Introduction In countries like South Korea and the United States, voting is encouraged, but it is not compulsory. However, there are several countries that enforce their citizens to vote, especially in national elections. What are the benefits of mandatory voting, and what are its disadvantages? Let’s see what our debaters think.
Constructive Debater 1 Henry Compulsory voting will broaden representation. In other words, the government will truly represent what most of its citizens desire. If you want something to change for the better, vote! In addition, compulsory voting will encourage people to better educate themselves and research each candidate. Therefore, people will make wiser decisions. Here’s a reminder: Nearly 78 percent of South Korean citizens with the right to vote cast their ballots during the 2017 presidential election. Now, the country has a president with a very high approval rating!
Constructive Debater 2 Ashley First of all, forcing people to vote defeats the purpose of democracy. Making voting compulsory is basically denying people the freedom of choice. Also, there will probably be a fine or another type of punishment for those who don’t vote. Voting is a right, which means that people can choose not to vote. Furthermore, some people might see voting as a chore, so some votes will be random. If that’s the case, election results will be meaningless! Do we really want this to happen?
Rebuttal Debater 1 Henry Citizens should let their voices be heard and vote! Compulsory voting will make sure that the government will be represented by a majority of the population. Only about 56 percent of the American voting-age population cast their ballots during the 2016 presidential election. Most people assumed that Hillary Clinton would win, so a large number of American citizens did not bother to vote. If more people had voted, perhaps Clinton would have won the presidency. This shows how important it is to take action!

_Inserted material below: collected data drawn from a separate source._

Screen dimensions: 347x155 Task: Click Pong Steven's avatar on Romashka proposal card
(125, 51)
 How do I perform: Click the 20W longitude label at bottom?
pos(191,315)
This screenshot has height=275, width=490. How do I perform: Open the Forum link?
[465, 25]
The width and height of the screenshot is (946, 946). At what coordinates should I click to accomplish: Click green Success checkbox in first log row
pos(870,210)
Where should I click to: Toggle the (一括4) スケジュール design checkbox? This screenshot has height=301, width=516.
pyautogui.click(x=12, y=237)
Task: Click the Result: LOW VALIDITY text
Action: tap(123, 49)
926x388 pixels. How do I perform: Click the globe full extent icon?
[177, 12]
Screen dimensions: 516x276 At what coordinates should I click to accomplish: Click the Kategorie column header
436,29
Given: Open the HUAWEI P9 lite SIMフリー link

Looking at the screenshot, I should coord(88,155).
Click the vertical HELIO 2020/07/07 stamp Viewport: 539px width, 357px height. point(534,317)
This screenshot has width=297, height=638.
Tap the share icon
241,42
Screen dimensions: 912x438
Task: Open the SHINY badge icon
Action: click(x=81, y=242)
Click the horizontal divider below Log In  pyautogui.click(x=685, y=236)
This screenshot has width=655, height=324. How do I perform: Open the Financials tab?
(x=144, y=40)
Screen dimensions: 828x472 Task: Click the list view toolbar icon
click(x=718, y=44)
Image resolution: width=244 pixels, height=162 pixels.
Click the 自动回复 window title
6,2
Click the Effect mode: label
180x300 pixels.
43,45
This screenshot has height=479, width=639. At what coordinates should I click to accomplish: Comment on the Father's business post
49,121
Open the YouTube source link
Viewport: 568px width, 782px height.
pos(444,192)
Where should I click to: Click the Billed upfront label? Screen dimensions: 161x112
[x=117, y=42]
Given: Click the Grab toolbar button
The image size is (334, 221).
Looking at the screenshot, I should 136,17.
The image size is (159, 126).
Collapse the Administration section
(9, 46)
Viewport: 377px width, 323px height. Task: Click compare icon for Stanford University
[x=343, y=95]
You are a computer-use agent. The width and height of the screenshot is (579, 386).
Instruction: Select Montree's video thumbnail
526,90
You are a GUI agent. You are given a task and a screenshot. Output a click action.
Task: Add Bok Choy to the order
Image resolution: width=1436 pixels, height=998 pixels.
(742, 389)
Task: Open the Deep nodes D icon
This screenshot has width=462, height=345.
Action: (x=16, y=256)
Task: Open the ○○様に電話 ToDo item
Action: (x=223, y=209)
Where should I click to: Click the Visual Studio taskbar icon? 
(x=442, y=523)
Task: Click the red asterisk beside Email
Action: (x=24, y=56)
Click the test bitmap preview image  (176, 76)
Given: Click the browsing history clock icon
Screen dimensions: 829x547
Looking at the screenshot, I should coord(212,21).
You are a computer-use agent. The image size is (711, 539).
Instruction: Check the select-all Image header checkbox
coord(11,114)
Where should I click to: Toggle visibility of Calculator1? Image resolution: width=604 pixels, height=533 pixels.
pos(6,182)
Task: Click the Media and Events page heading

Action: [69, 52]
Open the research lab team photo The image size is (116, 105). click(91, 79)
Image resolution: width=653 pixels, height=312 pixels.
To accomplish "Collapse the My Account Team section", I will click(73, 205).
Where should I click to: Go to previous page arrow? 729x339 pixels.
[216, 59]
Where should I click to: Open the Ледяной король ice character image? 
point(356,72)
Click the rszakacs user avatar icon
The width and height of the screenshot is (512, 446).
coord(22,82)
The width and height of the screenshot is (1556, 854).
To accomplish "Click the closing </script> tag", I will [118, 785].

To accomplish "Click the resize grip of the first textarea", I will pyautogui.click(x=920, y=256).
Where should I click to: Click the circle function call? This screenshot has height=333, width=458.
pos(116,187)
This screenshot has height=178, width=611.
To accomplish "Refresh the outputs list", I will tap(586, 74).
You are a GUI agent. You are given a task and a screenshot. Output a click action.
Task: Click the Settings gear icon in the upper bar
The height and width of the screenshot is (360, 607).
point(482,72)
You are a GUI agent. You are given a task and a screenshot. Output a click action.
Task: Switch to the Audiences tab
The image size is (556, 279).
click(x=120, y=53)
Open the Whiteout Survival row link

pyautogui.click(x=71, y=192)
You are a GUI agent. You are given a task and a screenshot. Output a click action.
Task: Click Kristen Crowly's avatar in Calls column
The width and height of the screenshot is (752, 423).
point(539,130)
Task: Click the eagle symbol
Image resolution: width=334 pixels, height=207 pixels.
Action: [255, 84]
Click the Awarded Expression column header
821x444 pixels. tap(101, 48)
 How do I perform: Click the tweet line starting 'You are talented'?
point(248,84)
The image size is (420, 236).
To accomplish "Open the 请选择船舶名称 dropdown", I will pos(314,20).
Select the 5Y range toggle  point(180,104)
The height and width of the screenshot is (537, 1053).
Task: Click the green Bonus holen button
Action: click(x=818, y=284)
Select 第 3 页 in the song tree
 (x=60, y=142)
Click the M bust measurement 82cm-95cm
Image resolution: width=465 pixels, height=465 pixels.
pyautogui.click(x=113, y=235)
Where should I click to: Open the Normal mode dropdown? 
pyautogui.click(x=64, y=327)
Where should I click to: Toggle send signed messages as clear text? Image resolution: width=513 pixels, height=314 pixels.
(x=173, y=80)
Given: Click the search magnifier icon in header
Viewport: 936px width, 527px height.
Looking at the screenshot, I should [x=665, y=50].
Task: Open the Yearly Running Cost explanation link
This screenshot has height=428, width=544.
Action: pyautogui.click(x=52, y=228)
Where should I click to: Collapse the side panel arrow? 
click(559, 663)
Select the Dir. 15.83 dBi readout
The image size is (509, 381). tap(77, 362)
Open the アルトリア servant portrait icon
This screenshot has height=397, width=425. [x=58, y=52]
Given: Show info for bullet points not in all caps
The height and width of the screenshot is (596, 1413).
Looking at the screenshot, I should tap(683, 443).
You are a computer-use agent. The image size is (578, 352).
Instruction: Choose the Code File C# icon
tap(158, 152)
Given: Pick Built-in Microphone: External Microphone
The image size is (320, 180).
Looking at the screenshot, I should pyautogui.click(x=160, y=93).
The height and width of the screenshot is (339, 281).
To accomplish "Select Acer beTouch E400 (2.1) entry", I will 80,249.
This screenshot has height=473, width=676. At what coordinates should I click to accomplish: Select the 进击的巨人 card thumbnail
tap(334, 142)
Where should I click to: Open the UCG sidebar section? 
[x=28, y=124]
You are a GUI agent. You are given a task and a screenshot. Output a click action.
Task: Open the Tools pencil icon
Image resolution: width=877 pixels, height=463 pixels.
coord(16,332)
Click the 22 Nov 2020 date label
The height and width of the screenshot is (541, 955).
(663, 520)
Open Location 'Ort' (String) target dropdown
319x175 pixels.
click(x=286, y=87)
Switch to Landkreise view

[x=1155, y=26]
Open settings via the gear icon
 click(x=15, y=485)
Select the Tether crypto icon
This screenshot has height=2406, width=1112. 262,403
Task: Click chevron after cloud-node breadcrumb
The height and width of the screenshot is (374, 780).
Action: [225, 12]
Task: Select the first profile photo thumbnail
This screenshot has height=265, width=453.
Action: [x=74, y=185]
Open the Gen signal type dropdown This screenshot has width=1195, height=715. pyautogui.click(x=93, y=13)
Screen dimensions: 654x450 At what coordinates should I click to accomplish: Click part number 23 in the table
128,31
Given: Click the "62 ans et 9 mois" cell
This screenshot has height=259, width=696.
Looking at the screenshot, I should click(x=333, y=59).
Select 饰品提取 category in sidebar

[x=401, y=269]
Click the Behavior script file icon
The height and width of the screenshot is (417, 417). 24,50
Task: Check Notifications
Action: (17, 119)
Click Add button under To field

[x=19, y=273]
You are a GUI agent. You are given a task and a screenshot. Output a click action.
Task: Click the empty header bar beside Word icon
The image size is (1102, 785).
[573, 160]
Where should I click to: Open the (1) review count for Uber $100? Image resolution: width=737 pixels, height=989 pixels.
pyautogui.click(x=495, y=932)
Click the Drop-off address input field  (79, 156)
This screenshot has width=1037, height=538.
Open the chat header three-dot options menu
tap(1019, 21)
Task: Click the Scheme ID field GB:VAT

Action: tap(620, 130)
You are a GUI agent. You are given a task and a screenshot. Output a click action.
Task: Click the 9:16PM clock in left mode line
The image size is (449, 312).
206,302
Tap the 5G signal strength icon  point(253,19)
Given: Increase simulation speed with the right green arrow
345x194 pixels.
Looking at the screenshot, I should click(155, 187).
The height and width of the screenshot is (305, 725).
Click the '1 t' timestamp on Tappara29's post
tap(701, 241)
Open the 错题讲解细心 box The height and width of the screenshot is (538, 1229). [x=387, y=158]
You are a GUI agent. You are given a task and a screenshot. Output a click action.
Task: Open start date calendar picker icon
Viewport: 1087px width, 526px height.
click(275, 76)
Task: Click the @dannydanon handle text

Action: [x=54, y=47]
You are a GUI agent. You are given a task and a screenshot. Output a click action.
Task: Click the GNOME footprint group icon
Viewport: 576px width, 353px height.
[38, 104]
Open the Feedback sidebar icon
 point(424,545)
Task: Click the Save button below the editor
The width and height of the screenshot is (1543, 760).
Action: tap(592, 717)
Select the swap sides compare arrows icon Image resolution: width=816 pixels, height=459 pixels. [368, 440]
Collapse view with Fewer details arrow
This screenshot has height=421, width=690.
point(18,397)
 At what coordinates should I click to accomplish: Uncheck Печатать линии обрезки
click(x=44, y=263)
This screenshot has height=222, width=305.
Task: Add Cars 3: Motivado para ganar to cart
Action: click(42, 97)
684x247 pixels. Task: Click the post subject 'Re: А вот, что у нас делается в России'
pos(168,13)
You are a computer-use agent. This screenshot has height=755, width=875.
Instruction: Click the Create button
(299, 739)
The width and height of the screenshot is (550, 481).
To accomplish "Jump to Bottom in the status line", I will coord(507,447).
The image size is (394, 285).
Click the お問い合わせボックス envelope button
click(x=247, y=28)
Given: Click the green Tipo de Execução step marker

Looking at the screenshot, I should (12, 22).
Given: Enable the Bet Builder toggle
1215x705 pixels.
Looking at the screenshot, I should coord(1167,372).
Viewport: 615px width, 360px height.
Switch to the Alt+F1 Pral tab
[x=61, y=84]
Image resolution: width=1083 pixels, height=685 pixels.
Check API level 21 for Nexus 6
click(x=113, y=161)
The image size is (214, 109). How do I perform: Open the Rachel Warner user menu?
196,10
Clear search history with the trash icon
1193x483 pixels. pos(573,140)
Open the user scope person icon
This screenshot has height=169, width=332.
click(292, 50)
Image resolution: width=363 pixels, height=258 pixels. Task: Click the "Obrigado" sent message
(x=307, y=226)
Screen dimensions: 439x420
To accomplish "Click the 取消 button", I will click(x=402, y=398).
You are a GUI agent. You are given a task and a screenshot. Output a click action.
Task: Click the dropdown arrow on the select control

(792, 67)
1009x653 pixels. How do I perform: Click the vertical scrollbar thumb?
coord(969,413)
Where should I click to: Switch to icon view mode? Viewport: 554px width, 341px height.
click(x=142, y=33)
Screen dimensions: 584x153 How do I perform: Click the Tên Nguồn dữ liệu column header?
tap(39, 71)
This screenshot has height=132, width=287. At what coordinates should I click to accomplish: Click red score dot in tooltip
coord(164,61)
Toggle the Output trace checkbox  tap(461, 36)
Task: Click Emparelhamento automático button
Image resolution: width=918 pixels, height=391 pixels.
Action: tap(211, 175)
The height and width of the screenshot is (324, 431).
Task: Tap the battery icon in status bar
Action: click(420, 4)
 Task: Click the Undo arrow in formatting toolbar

Rebuttal Debater 2 Ashley Australia is a country where voting is compulsory and enforced. Prime Minister Malcom Turnbull, who won the 2016 Australian election, has an approval rating of 37 percent, while President Trump’s approval rating is about 40 percent! Voting is also compulsory in Brazil, where Dilma Rousseff won the popular vote but was impeached! Brazilians don’t like her successor, President Michel Temer, either. His approval rating is only 6 percent! If Hillary Clinton had won the U.S. presidency, her approval rating would be just as low.
Judge’s Comments This week’s winner is Henry. His arguments could have been supported a little better, but Ashley made the mistake of the slippery slope fallacy. If you remember, she committed the same fallacy last week. It’s a very common mistake. Ashley stated that because something bad happened to A, the same thing (or worse) will happen to B, too, without providing solid evidence.
Chris Hong Copy Editor (firstname.lastname@example.org)
1. According to Henry, what are the benefits of compulsory voting?
2. According to Ashley, what is the purpose of democracy?
3. What example did Henry use to support his argument?
1. When electing members of student body at school, have you ever casted an invalid vote on purpose? Why?
2. Do you think people who didn't vote don't get to complain when they're underrepresented, or when they don't like the decisions the officials made?
3. Do you think that if more people voted, Clinton would have won the election last year?